Preclinical study for the treatment of mitochondrial encephalopathy associated with Coenzyme Q deficiency

Abstract

Conclusions: 1. β‐RA is a powerful therapeutic agent for the mitochondrial encephalopathy due to Coq9 mutation, with better results than those obtained by the conventional oral CoQ supplementation. 2. The therapeutic effect of β‐RA is mainly due to a decrease of the DMQ/CoQ ratio. Therefore, β‐RA should be preferentially considered for the treatment of human CoQ10 deficiency with accumulation of DMQ10, as it has been reported in patients with mutations in COQ9, COQ7, or COQ4, but also in cells under siRNA knockdown of COQ3, COQ5 and COQ6. 3. A high dose of b-RA is toxic for the kidneys, liver and brain of wildtype animals, leading to premature death.
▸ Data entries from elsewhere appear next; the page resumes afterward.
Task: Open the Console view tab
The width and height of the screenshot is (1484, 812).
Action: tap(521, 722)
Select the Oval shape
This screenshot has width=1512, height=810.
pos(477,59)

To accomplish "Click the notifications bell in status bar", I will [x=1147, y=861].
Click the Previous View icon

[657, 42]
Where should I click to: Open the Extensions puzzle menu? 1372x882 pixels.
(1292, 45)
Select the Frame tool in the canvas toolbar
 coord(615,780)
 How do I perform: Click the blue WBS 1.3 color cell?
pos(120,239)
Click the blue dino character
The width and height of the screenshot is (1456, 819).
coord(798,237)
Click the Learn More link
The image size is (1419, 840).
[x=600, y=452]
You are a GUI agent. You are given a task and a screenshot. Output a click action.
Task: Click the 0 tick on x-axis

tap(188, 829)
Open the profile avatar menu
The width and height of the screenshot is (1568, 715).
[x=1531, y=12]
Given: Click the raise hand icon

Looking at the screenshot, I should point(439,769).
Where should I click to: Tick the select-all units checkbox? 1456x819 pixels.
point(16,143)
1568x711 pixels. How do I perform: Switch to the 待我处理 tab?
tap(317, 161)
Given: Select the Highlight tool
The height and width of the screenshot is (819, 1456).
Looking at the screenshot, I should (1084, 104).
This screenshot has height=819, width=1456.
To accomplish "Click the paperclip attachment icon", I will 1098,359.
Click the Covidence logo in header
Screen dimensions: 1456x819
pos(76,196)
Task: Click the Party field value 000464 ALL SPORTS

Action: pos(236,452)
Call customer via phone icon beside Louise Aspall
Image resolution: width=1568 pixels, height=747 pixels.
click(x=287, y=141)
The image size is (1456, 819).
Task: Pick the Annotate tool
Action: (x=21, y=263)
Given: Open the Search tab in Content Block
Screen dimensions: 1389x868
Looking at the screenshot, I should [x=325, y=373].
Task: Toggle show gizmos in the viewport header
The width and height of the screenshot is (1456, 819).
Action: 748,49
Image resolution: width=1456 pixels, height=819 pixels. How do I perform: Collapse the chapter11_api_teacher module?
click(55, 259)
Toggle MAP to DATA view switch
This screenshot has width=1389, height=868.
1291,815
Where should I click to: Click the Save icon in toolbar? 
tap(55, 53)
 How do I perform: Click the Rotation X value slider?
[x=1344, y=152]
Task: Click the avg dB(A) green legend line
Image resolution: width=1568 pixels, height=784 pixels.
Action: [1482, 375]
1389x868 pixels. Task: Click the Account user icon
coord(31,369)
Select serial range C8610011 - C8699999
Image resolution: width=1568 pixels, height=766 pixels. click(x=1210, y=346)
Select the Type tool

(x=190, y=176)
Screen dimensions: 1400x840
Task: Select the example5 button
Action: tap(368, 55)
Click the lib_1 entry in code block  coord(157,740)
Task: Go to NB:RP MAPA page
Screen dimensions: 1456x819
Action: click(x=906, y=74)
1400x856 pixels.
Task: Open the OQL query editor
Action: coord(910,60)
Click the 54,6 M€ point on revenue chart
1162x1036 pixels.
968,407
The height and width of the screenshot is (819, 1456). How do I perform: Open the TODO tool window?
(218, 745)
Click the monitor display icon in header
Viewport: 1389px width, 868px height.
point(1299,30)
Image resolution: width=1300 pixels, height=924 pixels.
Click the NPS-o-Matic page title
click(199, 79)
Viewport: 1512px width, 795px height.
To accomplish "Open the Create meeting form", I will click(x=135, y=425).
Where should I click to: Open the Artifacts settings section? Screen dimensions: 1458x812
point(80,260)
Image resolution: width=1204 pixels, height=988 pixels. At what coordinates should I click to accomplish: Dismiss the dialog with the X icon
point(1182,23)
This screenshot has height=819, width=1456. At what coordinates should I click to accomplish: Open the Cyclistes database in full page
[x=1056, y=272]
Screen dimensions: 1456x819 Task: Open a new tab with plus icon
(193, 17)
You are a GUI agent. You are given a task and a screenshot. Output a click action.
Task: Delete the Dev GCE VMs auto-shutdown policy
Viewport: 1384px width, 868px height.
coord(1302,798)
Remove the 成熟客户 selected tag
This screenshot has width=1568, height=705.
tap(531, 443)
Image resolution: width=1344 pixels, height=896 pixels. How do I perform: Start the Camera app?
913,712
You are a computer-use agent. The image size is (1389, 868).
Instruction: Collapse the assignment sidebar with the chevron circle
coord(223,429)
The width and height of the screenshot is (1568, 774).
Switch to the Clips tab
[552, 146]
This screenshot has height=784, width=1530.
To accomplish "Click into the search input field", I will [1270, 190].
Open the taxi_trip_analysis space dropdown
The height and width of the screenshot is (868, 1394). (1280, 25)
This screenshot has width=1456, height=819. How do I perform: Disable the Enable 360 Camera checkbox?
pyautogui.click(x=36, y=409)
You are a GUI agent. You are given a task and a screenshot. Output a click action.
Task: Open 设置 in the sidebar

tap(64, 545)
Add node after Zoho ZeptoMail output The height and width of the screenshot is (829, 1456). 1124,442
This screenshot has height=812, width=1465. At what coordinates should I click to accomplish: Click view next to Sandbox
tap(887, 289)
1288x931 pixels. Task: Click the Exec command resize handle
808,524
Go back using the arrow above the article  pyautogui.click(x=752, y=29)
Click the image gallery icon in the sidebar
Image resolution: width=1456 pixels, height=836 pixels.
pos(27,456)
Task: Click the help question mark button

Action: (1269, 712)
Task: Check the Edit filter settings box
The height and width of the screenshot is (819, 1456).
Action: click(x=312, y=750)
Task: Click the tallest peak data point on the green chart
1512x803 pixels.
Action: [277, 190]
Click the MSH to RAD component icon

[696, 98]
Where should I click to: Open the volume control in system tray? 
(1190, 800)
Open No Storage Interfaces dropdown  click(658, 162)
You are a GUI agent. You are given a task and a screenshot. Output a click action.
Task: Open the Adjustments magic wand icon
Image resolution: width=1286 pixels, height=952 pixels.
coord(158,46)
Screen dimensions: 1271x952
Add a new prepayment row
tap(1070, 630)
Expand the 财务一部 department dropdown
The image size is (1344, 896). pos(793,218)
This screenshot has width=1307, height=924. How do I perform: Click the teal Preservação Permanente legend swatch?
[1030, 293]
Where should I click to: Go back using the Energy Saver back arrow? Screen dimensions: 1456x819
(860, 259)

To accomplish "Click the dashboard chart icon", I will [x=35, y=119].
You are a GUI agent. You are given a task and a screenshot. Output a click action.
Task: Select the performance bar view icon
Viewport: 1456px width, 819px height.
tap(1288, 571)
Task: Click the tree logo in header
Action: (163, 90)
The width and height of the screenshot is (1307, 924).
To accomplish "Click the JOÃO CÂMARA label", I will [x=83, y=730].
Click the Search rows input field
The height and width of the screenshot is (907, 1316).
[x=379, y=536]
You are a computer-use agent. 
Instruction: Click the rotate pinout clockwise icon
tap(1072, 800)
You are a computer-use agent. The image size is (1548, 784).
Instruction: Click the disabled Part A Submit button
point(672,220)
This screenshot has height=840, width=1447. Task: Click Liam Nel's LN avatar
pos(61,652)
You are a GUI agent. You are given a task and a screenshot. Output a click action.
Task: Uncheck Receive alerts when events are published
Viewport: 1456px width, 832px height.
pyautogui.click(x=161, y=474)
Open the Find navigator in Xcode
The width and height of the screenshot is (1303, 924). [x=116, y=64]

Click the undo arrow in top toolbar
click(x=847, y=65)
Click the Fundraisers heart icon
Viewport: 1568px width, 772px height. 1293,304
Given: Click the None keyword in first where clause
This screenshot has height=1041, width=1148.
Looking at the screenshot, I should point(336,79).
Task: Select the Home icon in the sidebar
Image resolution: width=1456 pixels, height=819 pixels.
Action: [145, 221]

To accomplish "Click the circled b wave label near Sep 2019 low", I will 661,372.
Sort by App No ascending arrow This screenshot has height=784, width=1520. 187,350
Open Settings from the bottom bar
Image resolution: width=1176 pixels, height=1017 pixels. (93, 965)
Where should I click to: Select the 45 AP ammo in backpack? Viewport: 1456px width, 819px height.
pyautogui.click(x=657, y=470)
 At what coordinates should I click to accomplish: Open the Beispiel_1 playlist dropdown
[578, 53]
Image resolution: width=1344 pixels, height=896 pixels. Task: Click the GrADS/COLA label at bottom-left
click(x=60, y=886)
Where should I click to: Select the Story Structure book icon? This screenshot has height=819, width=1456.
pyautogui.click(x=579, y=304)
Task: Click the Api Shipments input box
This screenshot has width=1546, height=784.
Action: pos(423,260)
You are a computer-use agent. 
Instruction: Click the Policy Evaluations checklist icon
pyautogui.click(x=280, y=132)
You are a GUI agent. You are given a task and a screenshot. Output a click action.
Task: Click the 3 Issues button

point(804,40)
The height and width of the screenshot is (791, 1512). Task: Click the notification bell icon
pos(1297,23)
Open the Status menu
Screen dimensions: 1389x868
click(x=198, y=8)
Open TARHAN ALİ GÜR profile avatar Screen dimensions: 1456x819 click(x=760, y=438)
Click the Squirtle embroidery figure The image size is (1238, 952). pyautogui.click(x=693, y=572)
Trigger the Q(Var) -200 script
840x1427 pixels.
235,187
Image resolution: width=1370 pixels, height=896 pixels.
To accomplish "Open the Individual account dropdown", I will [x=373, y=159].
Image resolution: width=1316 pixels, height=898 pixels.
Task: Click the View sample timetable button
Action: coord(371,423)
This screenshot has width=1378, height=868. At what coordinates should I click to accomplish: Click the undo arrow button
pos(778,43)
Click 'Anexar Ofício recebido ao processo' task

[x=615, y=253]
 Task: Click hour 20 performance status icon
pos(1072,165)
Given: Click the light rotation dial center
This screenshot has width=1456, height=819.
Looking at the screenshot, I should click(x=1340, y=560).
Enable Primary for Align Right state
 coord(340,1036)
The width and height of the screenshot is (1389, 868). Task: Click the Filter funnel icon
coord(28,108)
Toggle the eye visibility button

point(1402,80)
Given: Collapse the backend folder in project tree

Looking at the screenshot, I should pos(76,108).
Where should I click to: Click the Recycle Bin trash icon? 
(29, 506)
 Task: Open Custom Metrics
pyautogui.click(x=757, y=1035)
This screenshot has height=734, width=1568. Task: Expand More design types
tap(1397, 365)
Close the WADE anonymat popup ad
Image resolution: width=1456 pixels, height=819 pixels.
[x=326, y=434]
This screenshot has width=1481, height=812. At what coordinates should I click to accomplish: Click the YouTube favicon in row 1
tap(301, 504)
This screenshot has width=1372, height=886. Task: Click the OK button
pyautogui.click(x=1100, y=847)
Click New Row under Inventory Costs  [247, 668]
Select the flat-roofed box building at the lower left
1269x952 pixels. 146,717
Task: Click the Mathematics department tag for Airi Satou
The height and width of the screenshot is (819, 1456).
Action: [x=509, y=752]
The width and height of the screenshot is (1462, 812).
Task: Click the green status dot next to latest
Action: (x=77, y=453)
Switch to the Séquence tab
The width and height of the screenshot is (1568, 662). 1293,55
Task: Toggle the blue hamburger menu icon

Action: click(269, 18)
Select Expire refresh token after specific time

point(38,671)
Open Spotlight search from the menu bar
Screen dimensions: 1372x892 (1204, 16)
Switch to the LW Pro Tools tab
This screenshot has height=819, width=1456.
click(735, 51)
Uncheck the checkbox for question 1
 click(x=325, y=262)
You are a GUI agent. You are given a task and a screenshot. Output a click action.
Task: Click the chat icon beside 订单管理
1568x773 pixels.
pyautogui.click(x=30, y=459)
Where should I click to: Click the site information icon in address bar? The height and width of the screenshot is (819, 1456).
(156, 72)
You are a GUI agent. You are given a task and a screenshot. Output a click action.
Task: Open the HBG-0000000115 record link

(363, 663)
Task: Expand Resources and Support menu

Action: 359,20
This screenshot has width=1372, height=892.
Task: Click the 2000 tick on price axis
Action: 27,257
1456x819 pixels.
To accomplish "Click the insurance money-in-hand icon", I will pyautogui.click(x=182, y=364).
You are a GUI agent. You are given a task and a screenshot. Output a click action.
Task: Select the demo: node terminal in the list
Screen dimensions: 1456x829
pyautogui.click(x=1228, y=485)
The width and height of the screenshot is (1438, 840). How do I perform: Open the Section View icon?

However, a third of that dose is safe for wild-type animals, while preserving the therapeutics effects in Coq9R239X mice. These dose-dependent effects of b-RA depend on CoQ metabolism. 4. An accurate and early genetic diagnosis is required to initiate the treatment with b-RA in patients with CoQ deficiency and, the monitorization of renal and hepatic blood markers is highly recommended in the patients that initiate the treatment. 5. The sulfide metabolism influences the levels of glutathione, independently of the sulfur amino acids availability. 6. The modulation of sulfur amino acids availability does not produce therapeutic effects on Coq9R239X mice.